* The task
Please count how many of the lines below contain the string "field", with case counting, and give only the number.

======== Input ========

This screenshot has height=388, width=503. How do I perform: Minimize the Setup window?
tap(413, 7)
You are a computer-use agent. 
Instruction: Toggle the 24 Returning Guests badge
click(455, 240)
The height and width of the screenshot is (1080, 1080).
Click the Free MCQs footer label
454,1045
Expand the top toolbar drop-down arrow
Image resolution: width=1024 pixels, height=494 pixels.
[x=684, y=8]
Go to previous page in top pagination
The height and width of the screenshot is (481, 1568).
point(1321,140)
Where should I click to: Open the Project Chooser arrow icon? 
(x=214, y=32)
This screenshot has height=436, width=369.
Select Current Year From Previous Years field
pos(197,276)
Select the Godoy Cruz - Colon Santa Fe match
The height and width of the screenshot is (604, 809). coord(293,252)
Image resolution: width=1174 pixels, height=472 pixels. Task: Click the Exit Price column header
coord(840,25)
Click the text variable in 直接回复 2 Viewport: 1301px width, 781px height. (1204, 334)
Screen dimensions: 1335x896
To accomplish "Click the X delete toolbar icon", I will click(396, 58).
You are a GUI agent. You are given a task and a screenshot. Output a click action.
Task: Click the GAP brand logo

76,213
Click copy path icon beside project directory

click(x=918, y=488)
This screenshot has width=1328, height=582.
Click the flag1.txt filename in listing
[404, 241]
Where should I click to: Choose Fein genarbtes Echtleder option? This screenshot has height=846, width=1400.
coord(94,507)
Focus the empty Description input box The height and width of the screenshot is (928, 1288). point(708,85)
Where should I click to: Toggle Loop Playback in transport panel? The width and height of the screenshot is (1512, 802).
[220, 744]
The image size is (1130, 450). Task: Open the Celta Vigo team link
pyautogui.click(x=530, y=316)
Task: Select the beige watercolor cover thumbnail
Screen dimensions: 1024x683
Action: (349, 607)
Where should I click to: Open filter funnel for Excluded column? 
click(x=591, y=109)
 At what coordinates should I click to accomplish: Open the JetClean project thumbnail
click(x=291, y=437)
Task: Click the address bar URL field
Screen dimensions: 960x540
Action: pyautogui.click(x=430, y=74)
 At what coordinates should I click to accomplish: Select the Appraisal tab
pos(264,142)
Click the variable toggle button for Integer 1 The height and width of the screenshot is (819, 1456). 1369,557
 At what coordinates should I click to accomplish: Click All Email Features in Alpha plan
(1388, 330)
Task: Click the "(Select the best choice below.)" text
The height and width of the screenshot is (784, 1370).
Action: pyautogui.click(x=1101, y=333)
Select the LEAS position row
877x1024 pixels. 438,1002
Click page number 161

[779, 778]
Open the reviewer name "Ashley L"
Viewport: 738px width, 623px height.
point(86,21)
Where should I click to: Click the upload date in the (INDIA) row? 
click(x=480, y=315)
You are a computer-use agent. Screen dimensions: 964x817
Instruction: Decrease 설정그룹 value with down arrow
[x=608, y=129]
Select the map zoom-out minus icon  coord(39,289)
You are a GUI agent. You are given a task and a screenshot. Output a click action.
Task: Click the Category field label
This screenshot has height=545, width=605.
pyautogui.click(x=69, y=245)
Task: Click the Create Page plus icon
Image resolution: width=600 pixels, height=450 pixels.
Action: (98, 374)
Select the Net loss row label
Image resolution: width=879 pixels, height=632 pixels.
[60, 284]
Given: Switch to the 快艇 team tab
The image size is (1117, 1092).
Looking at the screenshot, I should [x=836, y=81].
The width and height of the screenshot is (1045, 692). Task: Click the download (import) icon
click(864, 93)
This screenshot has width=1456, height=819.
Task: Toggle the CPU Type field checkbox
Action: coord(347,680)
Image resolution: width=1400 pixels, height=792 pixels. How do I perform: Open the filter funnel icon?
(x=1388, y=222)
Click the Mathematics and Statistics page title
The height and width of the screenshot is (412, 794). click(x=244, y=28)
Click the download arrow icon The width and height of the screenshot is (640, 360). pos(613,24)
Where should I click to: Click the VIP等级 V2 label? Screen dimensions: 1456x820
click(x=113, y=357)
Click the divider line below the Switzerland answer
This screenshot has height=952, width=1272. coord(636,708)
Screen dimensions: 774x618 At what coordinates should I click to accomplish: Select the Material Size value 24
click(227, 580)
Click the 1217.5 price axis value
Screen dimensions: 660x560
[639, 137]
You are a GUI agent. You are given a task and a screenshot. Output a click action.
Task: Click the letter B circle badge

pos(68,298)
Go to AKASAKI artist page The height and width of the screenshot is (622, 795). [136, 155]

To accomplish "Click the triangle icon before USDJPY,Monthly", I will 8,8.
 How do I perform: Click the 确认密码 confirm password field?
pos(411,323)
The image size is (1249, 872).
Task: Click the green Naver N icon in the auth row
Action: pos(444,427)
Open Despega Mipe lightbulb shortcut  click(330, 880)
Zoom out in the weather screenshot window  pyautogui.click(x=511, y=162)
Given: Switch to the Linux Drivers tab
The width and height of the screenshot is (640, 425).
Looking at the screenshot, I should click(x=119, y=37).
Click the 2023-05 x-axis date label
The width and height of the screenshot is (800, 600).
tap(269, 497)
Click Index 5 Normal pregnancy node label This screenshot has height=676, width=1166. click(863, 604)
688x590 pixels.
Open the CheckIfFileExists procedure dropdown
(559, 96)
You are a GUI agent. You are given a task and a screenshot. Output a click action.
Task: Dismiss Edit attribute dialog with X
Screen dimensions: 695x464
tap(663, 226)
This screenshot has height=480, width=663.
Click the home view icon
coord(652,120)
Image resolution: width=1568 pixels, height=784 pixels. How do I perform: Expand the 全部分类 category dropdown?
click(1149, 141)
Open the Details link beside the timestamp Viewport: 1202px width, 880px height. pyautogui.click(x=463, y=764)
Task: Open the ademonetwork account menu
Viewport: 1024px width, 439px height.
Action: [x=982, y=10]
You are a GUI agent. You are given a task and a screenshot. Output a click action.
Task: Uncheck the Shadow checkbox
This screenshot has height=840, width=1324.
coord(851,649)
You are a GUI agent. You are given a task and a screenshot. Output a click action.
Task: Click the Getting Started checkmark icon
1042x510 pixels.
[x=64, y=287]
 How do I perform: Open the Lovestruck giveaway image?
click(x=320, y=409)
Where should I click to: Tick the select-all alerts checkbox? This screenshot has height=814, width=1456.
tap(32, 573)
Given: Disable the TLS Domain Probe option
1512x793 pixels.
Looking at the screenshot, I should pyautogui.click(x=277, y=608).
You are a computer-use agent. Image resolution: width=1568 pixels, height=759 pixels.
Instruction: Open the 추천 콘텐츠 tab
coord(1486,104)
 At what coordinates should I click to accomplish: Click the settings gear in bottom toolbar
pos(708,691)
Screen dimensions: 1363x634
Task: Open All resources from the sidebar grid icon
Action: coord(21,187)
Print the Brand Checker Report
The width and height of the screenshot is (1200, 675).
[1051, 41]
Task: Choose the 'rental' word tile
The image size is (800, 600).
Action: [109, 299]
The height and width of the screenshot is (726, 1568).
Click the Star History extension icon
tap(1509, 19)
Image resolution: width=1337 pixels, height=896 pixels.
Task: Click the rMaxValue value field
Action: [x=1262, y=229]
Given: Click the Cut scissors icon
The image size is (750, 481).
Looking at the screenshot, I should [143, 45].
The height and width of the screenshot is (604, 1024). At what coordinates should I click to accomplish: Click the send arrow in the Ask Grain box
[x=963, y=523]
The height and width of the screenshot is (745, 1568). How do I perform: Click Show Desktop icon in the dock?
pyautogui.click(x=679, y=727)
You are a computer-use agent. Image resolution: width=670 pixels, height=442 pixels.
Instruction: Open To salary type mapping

========

* Final result
6